Der größte Erfolg der politischen und juristischen Arbeit in Deutschland waren die Haftbefehle wegen der Tötungen von Elisabeth Käsemann und Klaus Zieschank. Sie wurden vom Amtsgericht Nürnberg-Fürth am 28.11.2003 gegen die ehemaligen Militärjuntachefs Videla und Massera sowie gegen den Ex-General Suárez Mason erlassen. Es erfolgte die Ausschreibung zur Fahndung über Interpol. Das Auslieferungsgesuch der Bundesregierung wurde dem argentinischen Außenministerium im März 2004 übergeben. Vor wenigen Wochen wurde es von dem zuständigen Gericht abgelehnt. Die Bundesregierung hat jedoch über ihren argentinischen Anwalt Pablo Jakoby Rechtsmittel eingelegt.

Ende der Amnestie

Seit dem Regierungsantritt des amtierenden Präsidenten Néstor Kirchner tut sich vor allem in Argentinien selbst sehr viel: Am 25. August 2003 annullierte der Senat das Schlusspunkt- und Befehlsgehorsamsgesetz. Am 14. Juli 2004 bestätigte die erste Kammer des Bundesgerichts die Gültigkeit der Annullierung und die Fortsetzung der wieder eröffneten Verfahren gegen die Militärs. Im Mai 2005 erklärte der neue Oberste Staatsanwalt Esteban Righi die Gesetze ebenfalls für verfassungswidrig, was vom Obersten Gericht im Juni desselben Jahres bestätigt wurde. Damit wurde erneut der juristische Weg für Strafverfahren gegen Militärs in Argentinien frei gemacht.

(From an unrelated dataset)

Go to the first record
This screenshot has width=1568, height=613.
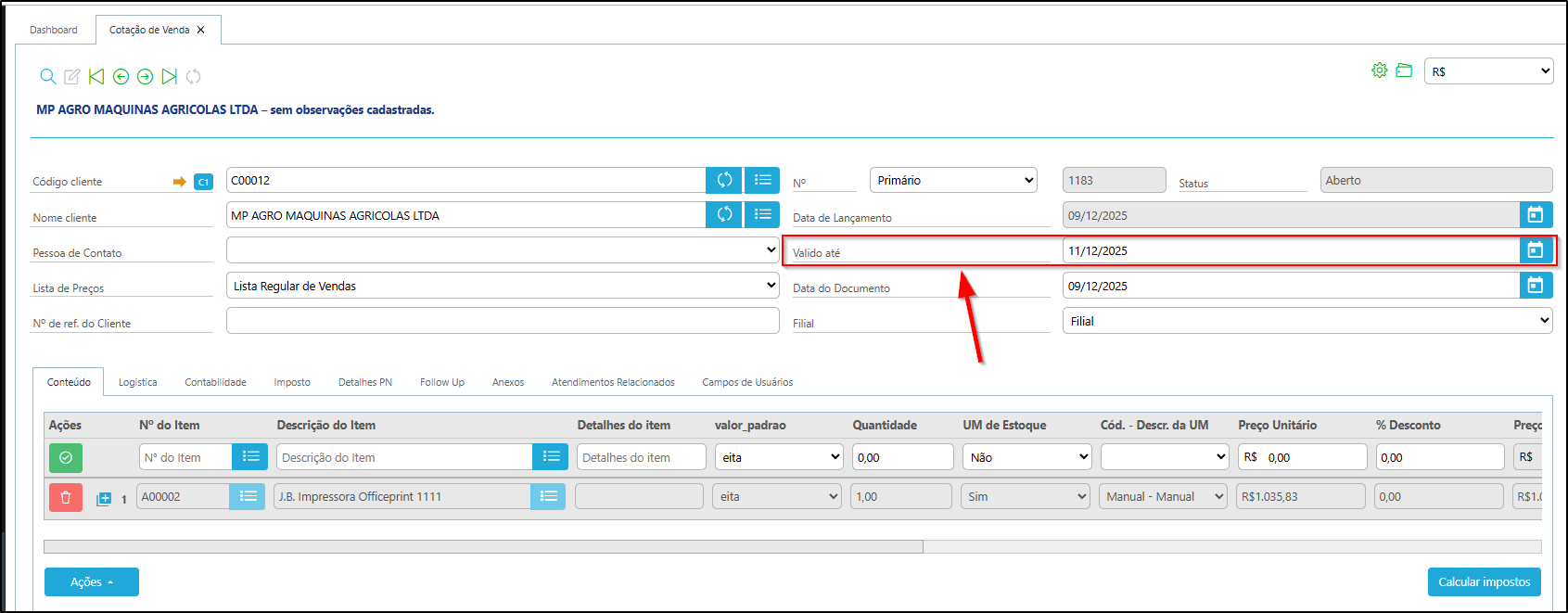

Zu Recht wird nach wie vor kritisiert, dass die wenigen Militärs, die sich tatsächlich in Untersuchungshaft befinden (die über 70jährigen stehen unter Hausarrest), nicht in normalen Haftanstalten, sondern von der Justiz weitestgehend unkontrolliert in Militäreinrichtungen einsitzen. Auch die verfassungswidrigen Begnadigungen des ehemaligen Präsidenten Menem sind noch immer in Kraft. Doch der Druck der argentinischen Menschenrechtsbewegung und die europäischen Verfahren haben viel bewirkt.
Auch die Erfolge der Madres de Plaza de Mayo sind nicht hoch genug zu bewerten. Die Militärjuntas hatten alles daran gesetzt, ihre Repression weitestgehend im Verborgenen auszuüben. Dazu schufen sie ein System geheimer Haftanstalten, ließen zehntausende Personen inhaftieren und verschwinden. Die argentinische Gesellschaft sollte für Jahrzehnte verändert werden. Dieser Versuch ist im großen und ganzen gescheitert. Zwar schien sich das Gesellschaftsmodell der Miliärs zunächst durchgesetzt zu haben und das Land wurde durch die seit der Diktatur angestiegenen Auslandsschulden Land wirtschaftlich verwüstet.
Doch die Repression der Diktatur wird in den großen Gerichtsverfahren der nächsten Monate erneut thematisiert werden. Die verantwortlichen Militärs werden hoffentlich für ihre historisch bereits feststehenden, in den Prozessen aber mühsam im einzelnen nachzuweisenden Verbrechen abgeurteilt. Hierin sind sich die verschiedenen Menschenrechtsorganisationen noch einig.
Ansonsten hat sich die Bewegung maßlos zerstritten und zwar an der Frage, inwieweit die Regierung Kirchner unterstützt werden soll. ProtagonistInnen der Menschenrechtsgruppen sitzen an Kirchners Kabinettstisch, Prominente wie Estela Carlotto, Präsidentin der Großmütter der Plaza de Mayo, fehlen bei keinem Empfang. Da andere Gruppen auf ihrem regierungskritischen Ansatz beharren, wird um die großen Projekte der (nicht-juristischen) Vergangenheitsaufarbeitung, wie die Ausgestaltung des ehemaligen Folterlagers der ESMA und das Erinnerungsarchiv, dauerhaft aber wenig effektiv gestritten. Zumindest jedoch so effektiv, dass die juristischen Projekte kaum weiterentwickelt werden.